The Sony Cyber-shot DSC-F828 is a 8.0 megapixel digital bridge camera announced by Sony on August 15, 2003.

==Overview==
As successor of the DSC-F717, F828 was widely considered "revolutionary" at launch. Major changes / improvements over its predecessor, the 2002 F717 include:

- "Carl Zeiss T*" lens with 7x (28-200mm) zoom range, wider compared to F717's 5x (38-190mm)
- Mechanically-linked zoom ring
- 8.0 megapixel, 2/3 inch, 4-color RGBE CCDs, highest pixel counts in any consumer camera sensors at launch.
- Upgraded electronics for faster focus and post-processing. Continuous AF, and VGA-quality (640x480) filming were made possible.
- Addition of a CompactFlash slot as an alternative to Sony's proprietary Memory Sticks. Although, a Memory Stick Pro is required for VGA-quality filming.
- Shutter speed up to 1/3200s

The F828, along with the "Cyber-shot F" series designation, was discontinued in 2005.

==Reception==
Despite having attractive on-paper specs, F828 did not fare as well as its predecessor among camera reviewers and photographers. F828 received a "Recommended / Above average" rating from DPReview, in contrast to a "Highly recommended" given to F717.

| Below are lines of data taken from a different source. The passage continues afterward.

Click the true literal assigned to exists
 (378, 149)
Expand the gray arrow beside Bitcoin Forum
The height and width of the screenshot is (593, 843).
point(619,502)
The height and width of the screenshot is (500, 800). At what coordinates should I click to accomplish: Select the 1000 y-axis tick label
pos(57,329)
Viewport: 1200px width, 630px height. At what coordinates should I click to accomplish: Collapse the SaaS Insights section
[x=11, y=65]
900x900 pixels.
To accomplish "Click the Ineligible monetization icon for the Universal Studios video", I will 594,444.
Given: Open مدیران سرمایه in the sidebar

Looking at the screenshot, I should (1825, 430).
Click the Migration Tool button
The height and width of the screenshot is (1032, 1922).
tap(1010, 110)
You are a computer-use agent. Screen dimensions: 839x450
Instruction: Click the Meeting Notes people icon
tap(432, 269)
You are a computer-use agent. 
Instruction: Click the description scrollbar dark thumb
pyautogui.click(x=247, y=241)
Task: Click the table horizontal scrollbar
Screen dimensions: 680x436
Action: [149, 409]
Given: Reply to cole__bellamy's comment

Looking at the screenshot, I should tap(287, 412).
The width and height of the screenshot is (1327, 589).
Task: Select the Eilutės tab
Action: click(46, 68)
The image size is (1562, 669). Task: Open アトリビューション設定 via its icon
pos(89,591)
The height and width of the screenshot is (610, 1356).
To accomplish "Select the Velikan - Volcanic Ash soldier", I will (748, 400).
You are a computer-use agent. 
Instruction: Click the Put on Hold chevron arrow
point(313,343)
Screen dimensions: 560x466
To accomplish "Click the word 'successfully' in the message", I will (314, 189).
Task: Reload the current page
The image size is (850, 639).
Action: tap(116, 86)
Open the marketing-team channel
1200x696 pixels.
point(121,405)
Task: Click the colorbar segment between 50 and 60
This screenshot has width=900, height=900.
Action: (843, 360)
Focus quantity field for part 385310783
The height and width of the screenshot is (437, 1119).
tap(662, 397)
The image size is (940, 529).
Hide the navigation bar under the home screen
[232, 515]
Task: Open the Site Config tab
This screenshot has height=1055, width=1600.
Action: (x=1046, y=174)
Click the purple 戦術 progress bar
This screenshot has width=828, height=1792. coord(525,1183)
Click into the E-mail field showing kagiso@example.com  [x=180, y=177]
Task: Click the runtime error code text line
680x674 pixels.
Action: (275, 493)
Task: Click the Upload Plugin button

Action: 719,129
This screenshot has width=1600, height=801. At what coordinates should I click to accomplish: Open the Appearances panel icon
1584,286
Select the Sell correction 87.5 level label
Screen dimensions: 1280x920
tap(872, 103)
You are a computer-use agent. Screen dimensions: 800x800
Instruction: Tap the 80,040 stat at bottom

Visible picture noise, associated with increased pixel density and underdeveloped noise reduction algorithm, was of primary concern. Moreover, the novel RGBE sensor did not bring in much improved color accuracy as expected; this led Sony to drop any further development on such sensors, making F828 the last commercial camera ever to use a 4-color sensor. Many photographers also noted more severe purple fringing on F828s than on its predecessors.